__RECORDS SHOWN__.
#####

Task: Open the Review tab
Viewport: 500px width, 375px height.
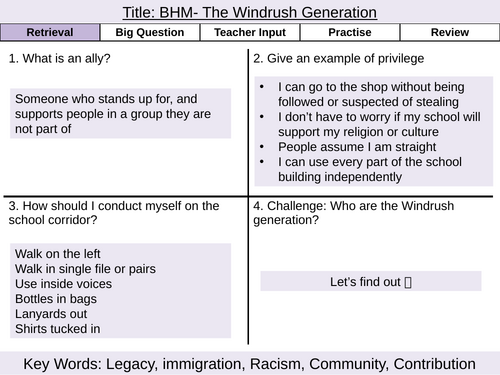Action: click(x=450, y=32)
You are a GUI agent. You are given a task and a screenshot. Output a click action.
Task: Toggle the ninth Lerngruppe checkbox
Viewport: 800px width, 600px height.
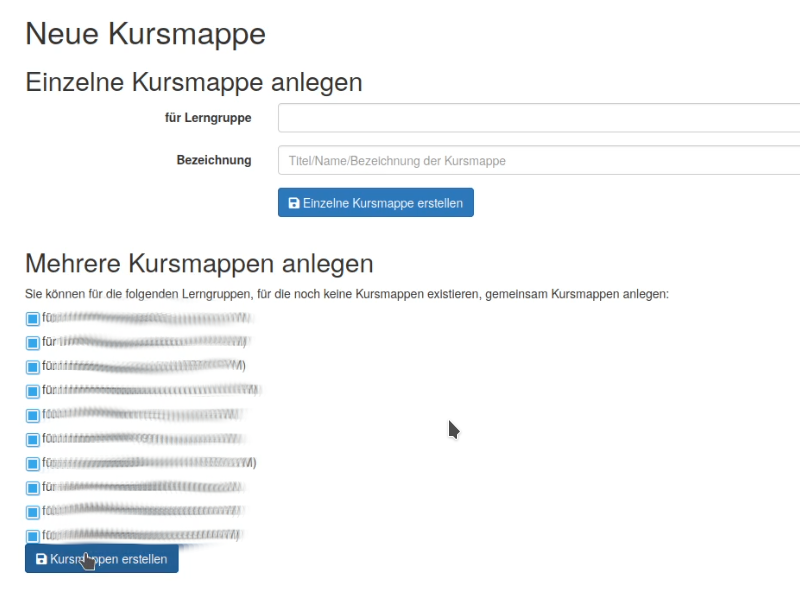click(x=32, y=512)
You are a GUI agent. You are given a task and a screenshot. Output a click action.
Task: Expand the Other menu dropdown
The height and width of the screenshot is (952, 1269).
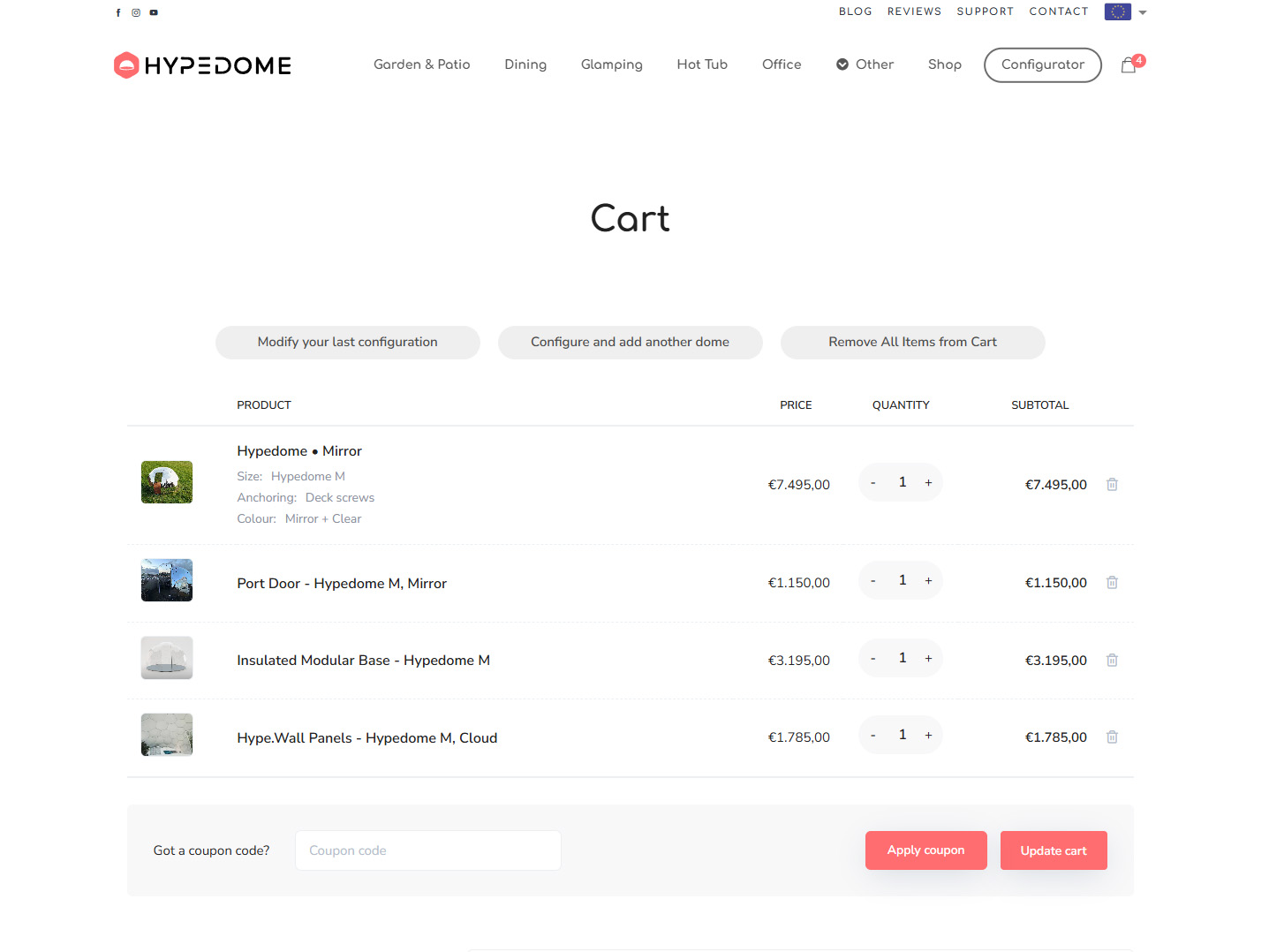pos(865,64)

#####

__TASK OBJECTIVE__.
Could you print the listing above word for word, without its pictures?

__TASK RESULT__.
Task: Open the Review tab
Viewport: 500px width, 375px height.
Action: click(x=450, y=32)
You are a GUI agent. You are given a task and a screenshot. Output a click action.
Task: Toggle the ninth Lerngruppe checkbox
Viewport: 800px width, 600px height.
click(x=32, y=512)
You are a GUI agent. You are given a task and a screenshot. Output a click action.
Task: Expand the Other menu dropdown
The height and width of the screenshot is (952, 1269).
pos(865,64)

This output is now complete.